Records shown =>
========================
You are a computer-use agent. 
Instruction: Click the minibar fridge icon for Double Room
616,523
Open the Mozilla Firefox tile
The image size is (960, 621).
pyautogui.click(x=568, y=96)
========================
Please transcribe the listing in full. Keep each line exact.

Answer section =>
You are a computer-use agent. 
Instruction: Click the minibar fridge icon for Double Room
616,523
Open the Mozilla Firefox tile
The image size is (960, 621).
pyautogui.click(x=568, y=96)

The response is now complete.